>> Start

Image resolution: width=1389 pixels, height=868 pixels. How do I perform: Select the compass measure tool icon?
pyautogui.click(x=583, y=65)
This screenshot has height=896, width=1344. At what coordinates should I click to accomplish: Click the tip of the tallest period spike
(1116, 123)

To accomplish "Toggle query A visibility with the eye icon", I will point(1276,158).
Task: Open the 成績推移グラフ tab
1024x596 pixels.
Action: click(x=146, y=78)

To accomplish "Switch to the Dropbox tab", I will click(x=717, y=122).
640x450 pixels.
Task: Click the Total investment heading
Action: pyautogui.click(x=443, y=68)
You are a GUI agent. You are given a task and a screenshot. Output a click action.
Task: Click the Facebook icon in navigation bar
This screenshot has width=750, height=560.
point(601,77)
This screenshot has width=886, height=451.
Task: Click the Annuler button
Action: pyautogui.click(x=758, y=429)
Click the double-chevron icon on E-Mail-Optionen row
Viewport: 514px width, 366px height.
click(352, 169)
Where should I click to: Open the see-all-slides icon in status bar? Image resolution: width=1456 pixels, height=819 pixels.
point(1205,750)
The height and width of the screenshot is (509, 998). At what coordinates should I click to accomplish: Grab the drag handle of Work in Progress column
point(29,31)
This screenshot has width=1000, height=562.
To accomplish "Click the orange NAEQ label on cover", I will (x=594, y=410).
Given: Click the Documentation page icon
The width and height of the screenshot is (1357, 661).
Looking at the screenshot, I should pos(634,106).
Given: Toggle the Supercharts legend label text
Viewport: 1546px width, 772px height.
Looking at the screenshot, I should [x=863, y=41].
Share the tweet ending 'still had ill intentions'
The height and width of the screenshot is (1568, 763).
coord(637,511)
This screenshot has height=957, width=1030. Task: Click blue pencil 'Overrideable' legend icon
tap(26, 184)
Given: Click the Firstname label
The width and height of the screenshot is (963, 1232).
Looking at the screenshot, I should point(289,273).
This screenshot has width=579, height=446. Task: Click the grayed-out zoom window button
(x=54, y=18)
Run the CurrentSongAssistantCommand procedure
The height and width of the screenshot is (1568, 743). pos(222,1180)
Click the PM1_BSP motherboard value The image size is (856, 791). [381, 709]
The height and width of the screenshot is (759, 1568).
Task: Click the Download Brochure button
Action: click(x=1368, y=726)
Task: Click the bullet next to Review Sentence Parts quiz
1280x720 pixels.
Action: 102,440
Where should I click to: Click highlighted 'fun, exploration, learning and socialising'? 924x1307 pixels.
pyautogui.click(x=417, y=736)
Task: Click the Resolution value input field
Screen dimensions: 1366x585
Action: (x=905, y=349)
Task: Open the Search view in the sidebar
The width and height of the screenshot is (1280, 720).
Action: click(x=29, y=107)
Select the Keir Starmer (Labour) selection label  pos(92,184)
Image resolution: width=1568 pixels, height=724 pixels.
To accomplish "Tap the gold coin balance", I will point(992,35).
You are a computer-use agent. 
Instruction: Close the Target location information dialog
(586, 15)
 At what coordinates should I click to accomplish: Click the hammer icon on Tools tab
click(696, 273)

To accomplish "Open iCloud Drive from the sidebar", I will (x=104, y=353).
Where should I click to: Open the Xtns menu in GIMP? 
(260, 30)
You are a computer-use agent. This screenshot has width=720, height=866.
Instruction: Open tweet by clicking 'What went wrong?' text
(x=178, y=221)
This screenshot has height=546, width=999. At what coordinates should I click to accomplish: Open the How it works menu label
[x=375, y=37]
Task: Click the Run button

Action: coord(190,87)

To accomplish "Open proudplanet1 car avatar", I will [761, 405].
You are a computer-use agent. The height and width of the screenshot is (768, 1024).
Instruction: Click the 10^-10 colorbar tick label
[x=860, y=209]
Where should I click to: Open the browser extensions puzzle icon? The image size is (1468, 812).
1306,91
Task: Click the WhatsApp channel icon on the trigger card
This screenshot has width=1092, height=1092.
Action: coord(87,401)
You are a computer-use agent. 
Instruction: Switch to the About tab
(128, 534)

>> End

GOAL OF THE EXERCISE. Reproduce every line of the records above, with no changes at all.

THE COMPLETED TASK.
Image resolution: width=1389 pixels, height=868 pixels. How do I perform: Select the compass measure tool icon?
pyautogui.click(x=583, y=65)
This screenshot has height=896, width=1344. At what coordinates should I click to accomplish: Click the tip of the tallest period spike
(1116, 123)

To accomplish "Toggle query A visibility with the eye icon", I will point(1276,158).
Task: Open the 成績推移グラフ tab
1024x596 pixels.
Action: click(x=146, y=78)

To accomplish "Switch to the Dropbox tab", I will click(x=717, y=122).
640x450 pixels.
Task: Click the Total investment heading
Action: pyautogui.click(x=443, y=68)
You are a GUI agent. You are given a task and a screenshot. Output a click action.
Task: Click the Facebook icon in navigation bar
This screenshot has width=750, height=560.
point(601,77)
This screenshot has width=886, height=451.
Task: Click the Annuler button
Action: pyautogui.click(x=758, y=429)
Click the double-chevron icon on E-Mail-Optionen row
Viewport: 514px width, 366px height.
click(352, 169)
Where should I click to: Open the see-all-slides icon in status bar? Image resolution: width=1456 pixels, height=819 pixels.
point(1205,750)
The height and width of the screenshot is (509, 998). At what coordinates should I click to accomplish: Grab the drag handle of Work in Progress column
point(29,31)
This screenshot has width=1000, height=562.
To accomplish "Click the orange NAEQ label on cover", I will (x=594, y=410).
Given: Click the Documentation page icon
The width and height of the screenshot is (1357, 661).
Looking at the screenshot, I should pos(634,106).
Given: Toggle the Supercharts legend label text
Viewport: 1546px width, 772px height.
Looking at the screenshot, I should [x=863, y=41].
Share the tweet ending 'still had ill intentions'
The height and width of the screenshot is (1568, 763).
coord(637,511)
This screenshot has height=957, width=1030. Task: Click blue pencil 'Overrideable' legend icon
tap(26, 184)
Given: Click the Firstname label
The width and height of the screenshot is (963, 1232).
Looking at the screenshot, I should point(289,273).
This screenshot has width=579, height=446. Task: Click the grayed-out zoom window button
(x=54, y=18)
Run the CurrentSongAssistantCommand procedure
The height and width of the screenshot is (1568, 743). pos(222,1180)
Click the PM1_BSP motherboard value The image size is (856, 791). [381, 709]
The height and width of the screenshot is (759, 1568).
Task: Click the Download Brochure button
Action: click(x=1368, y=726)
Task: Click the bullet next to Review Sentence Parts quiz
1280x720 pixels.
Action: 102,440
Where should I click to: Click highlighted 'fun, exploration, learning and socialising'? 924x1307 pixels.
pyautogui.click(x=417, y=736)
Task: Click the Resolution value input field
Screen dimensions: 1366x585
Action: (x=905, y=349)
Task: Open the Search view in the sidebar
The width and height of the screenshot is (1280, 720).
Action: click(x=29, y=107)
Select the Keir Starmer (Labour) selection label  pos(92,184)
Image resolution: width=1568 pixels, height=724 pixels.
To accomplish "Tap the gold coin balance", I will point(992,35).
You are a computer-use agent. 
Instruction: Close the Target location information dialog
(586, 15)
 At what coordinates should I click to accomplish: Click the hammer icon on Tools tab
click(696, 273)

To accomplish "Open iCloud Drive from the sidebar", I will (x=104, y=353).
Where should I click to: Open the Xtns menu in GIMP? 
(260, 30)
You are a computer-use agent. This screenshot has width=720, height=866.
Instruction: Open tweet by clicking 'What went wrong?' text
(x=178, y=221)
This screenshot has height=546, width=999. At what coordinates should I click to accomplish: Open the How it works menu label
[x=375, y=37]
Task: Click the Run button

Action: coord(190,87)

To accomplish "Open proudplanet1 car avatar", I will [761, 405].
You are a computer-use agent. The height and width of the screenshot is (768, 1024).
Instruction: Click the 10^-10 colorbar tick label
[x=860, y=209]
Where should I click to: Open the browser extensions puzzle icon? The image size is (1468, 812).
1306,91
Task: Click the WhatsApp channel icon on the trigger card
This screenshot has width=1092, height=1092.
Action: coord(87,401)
You are a computer-use agent. 
Instruction: Switch to the About tab
(128, 534)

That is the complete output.